The first step is admitting you have a problem

A few months ago I glanced at my Google Reader Trends page:

From your 188 subscriptions, over the last 30 days you read 10,075 items...

Seeing a five-digit number there frightened me a bit, especially because I am not Robert Scoble1 and staying on top of tech news is not my day job. Since then I've made three changes:

  • I'm checking Google Reader only once a week.
  • I've culled my list of subscriptions, reducing the number of items per day by about 70%.
  • For the high-volume feeds that remain, I read them in sort by magic order and don't read all of the items if I don't have time.

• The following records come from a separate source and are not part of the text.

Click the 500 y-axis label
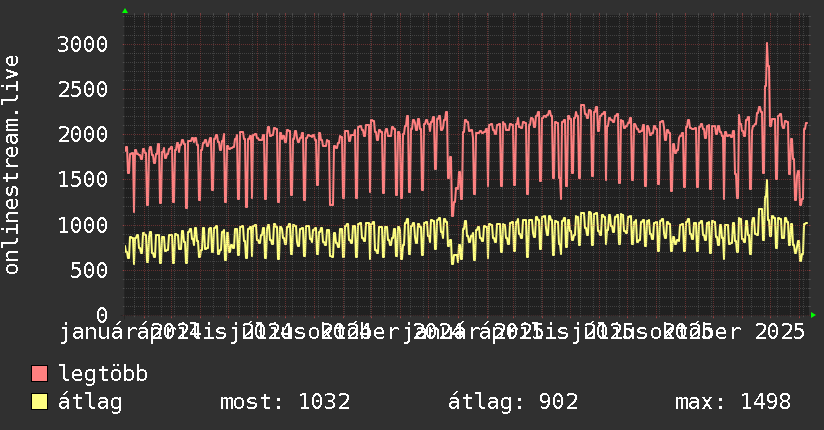The width and height of the screenshot is (824, 430). point(89,270)
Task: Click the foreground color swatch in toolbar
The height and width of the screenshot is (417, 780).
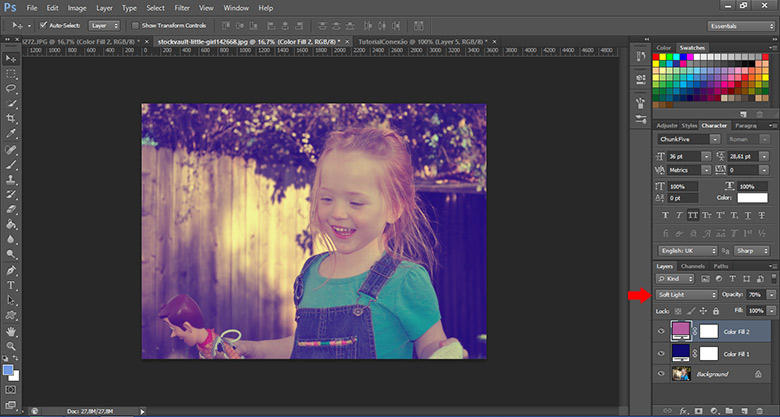Action: tap(8, 370)
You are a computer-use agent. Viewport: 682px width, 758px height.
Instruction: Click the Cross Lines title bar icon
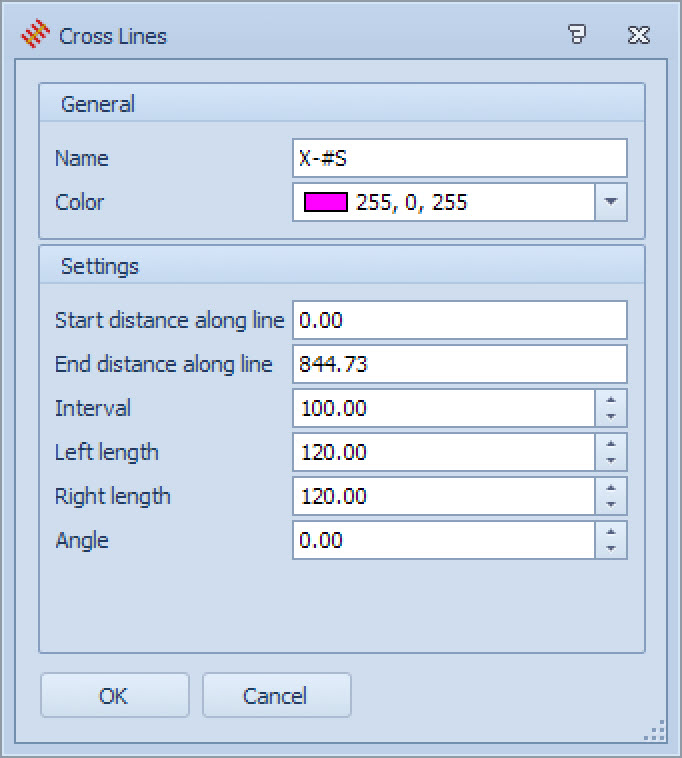pos(36,36)
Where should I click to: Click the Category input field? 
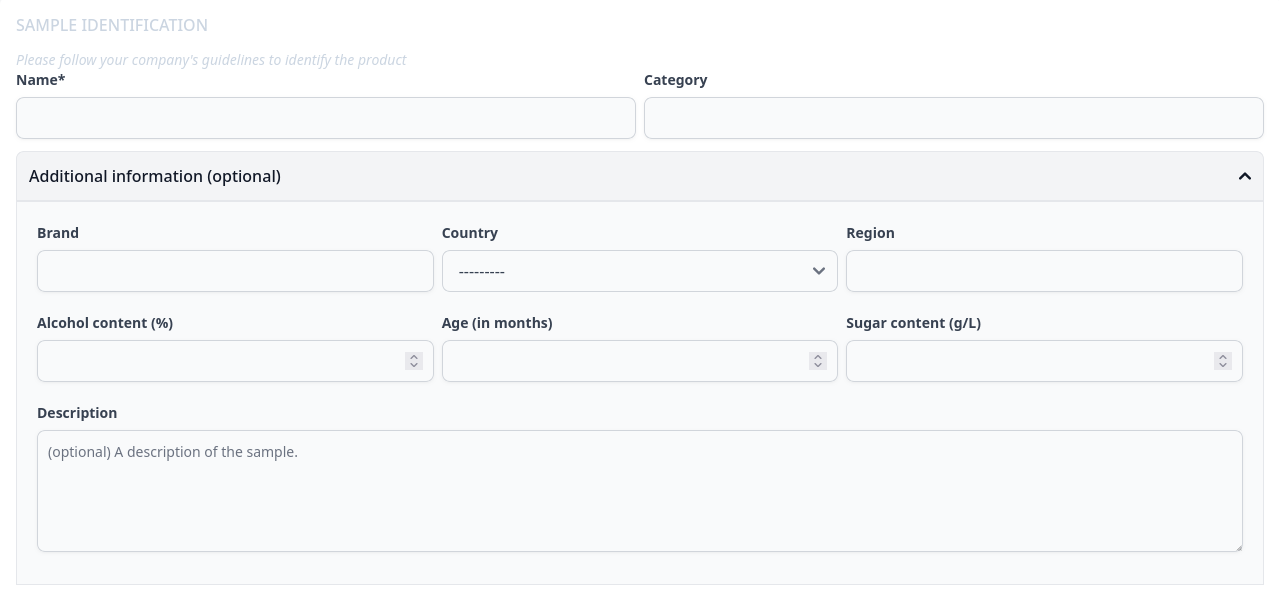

Just the first item, dealing with the news in batch mode, is sufficient to free up a big chunk of time (and mitigate the sensation of drowning). I still get news from other sources on a more-than-once-weekly basis— mostly, Google Buzz and email lists— and I'd like to improve the way I deal with those, too, but at this time they have far better S/N ratio and lower volume.

In my ideal world, for each feed I could turn a dial to say "show me the no-more-than-N most popular items per day for this feed". But sort by magic comes pretty close to what I want.

1 Scoble famously follows over 18,000(!) people on Twitter.


  1. Once a week! Good for you. I declared that in July, I won't check Bloglines while the sun is out.

  2. For me it's: From your 116 subscriptions, over the last 30 days you read 212 items

    I pretty much subscribe to any and every blog discussing emacs, c++, or python... The trick to keeping the items low is to unsubscribe from anyone who posts too frequently. Usually people who post more than once a week have low signal to noise ratio. That way I pull in lots of useful information from a wide variety of sources, but spend no more than 30 min a day at it, and my unread items stays pretty low.

    I also stay away from blogs that post fluffy opinion pieces like Coding Horror. They usually have high entertainment value, but I can't say I've ever learned anything useful from reading them.

  3. @Brendan: agreed on both counts, generally.

    However, in order to stay on top of current events, I still have a few high-volume feeds that I can plow through quickly by just reading the headlines.

    Which reminds me, one of the most valuable things I did was to stay away from Google Reader for about a month, and then to cull my subscriptions upon returning. The idea being, evaluating the SNR of a feed is tough, so it helps to do some time-averaging / increase the sample size.